In 1969, a 29-year-old Mario Andretti drove a backup car with a hastily added radiator to the front of the Indianapolis 500 field and won. That Memorial Day at IMS was the start and the end of one of the strangest stories in American sports.
The Andretti racing family has started the Indy 500 more than 80 times. Mario, his sons Michael and Jeff, his nephew John, his grandson Marco. They have led over 1,200 laps. They have finished second three times. They have qualified on the pole. They have crashed, run out of fuel, lost engines, lost gearboxes, and lost races on the final lap. In 56 years since 1969, no Andretti has won the Indianapolis 500 again.
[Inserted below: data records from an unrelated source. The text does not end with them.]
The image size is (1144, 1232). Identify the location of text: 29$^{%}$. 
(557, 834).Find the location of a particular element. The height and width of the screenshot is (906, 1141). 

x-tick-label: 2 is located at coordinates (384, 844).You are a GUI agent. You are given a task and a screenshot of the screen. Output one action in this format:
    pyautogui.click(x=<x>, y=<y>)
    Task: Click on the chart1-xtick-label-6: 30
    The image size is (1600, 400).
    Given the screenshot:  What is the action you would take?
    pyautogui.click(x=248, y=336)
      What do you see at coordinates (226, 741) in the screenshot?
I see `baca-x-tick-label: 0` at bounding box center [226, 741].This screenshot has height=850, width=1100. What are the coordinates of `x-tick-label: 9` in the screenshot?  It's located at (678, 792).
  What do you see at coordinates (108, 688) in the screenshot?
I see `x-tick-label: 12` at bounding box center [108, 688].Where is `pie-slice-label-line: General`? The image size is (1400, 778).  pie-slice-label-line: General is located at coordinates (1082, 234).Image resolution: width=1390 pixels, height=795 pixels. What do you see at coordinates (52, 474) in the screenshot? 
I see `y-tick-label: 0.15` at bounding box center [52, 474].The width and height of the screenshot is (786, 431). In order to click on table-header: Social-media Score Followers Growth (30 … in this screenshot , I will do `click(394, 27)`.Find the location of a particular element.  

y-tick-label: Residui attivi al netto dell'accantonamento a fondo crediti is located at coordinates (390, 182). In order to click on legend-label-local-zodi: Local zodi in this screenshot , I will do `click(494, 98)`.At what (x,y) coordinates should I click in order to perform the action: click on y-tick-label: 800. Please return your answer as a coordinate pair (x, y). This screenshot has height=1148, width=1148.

This is the story of the only Andretti win, and the curse that came with it.
Why this matters
The Andretti name is not just woven into IndyCar history. It is woven into Indiana history. Mario raced at IMS for 30 years across multiple decades. Michael ran 16 Indy 500s. Marco ran 19. The team that bears the family name, now called Andretti Global, has won this race five times as an organization. The Andrettis have spent more time at the Indianapolis Motor Speedway than nearly any racing family in history.
For a state that takes its racing personally, an Andretti winning Indy is a story about more than one family. So is an Andretti losing it. Heading into the 110th Running on Sunday, May 24, 2026, it has been 57 years since the only one that counted.
May 30, 1969
Stay IN the Know
Get the best of Indiana delivered to your inbox every week.
The 53rd Indianapolis 500 was run on a Friday. Memorial Day fell on a Friday that year, and the race was scheduled around it. A.J. Foyt sat on pole looking to become the race's first four-time winner. Mario Andretti sat second on the front row, but he wasn't supposed to be there at all.
Andretti showed up that May with a radical new four-wheel-drive Lotus, the kind of car that was supposed to be the future. He'd been trading practice laps with Foyt at over 170 mph, both drivers chasing what would have been historic numbers in 1969. Two days before qualifying, Andretti hit the wall in Turn 4. The Lotus burst into flames. Andretti's face was badly burned.
The team had a day and a half to prep his backup, a two-year-old Brawner Hawk that wasn't supposed to ever see the front straightaway. They stripped it down, freshened it up, and Andretti put it on the front row, qualifying just under 170 mph. The next day, when the front row gathered for the official photo, Mario's burns were so visible that he asked his identical twin brother Aldo to stand in for him. The famous front-row qualifying photo from 1969 doesn't actually show Mario Andretti. It shows his twin.